The power of Jane Austen never ceases to amaze: the myriad film and TV adaptations, the biopics, the spin-off self-help books, the novels about Austen book clubs and Austen obsessives and even, next spring, the publication of a book about "how Jane Austen conquered the world" (Jane's Fame, by Clare Harman). And now comes the just-too-weird story that deceased fans of Jane Austen have been banned from having their ashes scattered in her garden. In a letter to the Jane Austen Society, Louise West, the collections manager of Jane Austen's House Museum, wrote: "While we understand many admirers of Jane Austen would love to have ashes laid here, it is something we do not allow. It is distressing for visitors to see mounds of human ash, particularly so for our gardener. Also, it is of no benefit to the garden!" (Or is it? Surely a small quantity of fresh ashes judiciously placed beneath a hydrangea bush is just the ticket?)

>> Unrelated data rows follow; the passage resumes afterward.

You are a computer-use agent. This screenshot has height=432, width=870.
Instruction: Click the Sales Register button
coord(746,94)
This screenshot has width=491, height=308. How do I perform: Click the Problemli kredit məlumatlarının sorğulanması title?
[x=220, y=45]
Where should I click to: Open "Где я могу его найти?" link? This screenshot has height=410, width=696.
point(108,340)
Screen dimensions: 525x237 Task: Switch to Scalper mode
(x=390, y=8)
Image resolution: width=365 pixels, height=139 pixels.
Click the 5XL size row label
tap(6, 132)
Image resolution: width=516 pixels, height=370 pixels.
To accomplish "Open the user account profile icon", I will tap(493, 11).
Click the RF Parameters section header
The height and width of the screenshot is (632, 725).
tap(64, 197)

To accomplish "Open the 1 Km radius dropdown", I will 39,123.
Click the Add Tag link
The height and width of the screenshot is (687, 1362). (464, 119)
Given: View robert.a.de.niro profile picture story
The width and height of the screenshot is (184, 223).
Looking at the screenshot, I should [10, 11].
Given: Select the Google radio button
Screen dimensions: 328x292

Anyway, leaving aside the Gardeners' Question Time minutiae, what on earth is going on here? I like an Austen novel as much as the next person – I probably reread my way through the complete works every couple of years – but I am baffled as to why one would want to be laid to rest among the flowerbeds of Chawton. The only explanation is the currently unstoppable power of the Austen cult, fuelled by Colin Firth in a wet blouse, by Andrew Davies's adaptations, and by Hollywood. I'm all for enjoying books, but the cult of Austen has reached ridiculous proportions. In a post-feminist world that should know better, she seems to be adored as the comforting provider of romantic, happy-endings nonsense instead of the sharp and acerbic social satirist she deserves to be seen as.

(Does anyone actually believe her, by the way, when she foretells a happy marriage for Darcey and Elizabeth? I fear a woman as interesting as Elizabeth would be sorely disappointed with this standard-issue British Repressed Public-school Man - hopeless emotionally, and probably hopeless in bed.)